### TASK DETAILS
Identify, in the records below, every line where the string "Fontánová" appears, and copy each such line.

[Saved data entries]
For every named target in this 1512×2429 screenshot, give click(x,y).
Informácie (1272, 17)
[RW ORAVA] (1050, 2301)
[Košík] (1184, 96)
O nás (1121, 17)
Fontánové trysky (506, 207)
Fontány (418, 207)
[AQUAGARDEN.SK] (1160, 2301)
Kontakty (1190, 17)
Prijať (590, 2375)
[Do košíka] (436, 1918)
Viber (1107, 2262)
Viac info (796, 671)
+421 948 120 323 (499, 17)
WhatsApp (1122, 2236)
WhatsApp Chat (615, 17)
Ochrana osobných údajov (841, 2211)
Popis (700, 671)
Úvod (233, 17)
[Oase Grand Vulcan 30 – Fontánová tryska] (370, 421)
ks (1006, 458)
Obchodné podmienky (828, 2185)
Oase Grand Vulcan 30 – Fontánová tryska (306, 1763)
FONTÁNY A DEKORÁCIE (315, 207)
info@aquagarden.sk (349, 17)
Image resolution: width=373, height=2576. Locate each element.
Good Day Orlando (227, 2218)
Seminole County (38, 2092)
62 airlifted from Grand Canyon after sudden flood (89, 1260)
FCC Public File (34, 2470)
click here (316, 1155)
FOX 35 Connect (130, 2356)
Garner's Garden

### RESPONSE
[Oase Grand Vulcan 30 – Fontánová tryska] (370, 421)
Oase Grand Vulcan 30 – Fontánová tryska (306, 1763)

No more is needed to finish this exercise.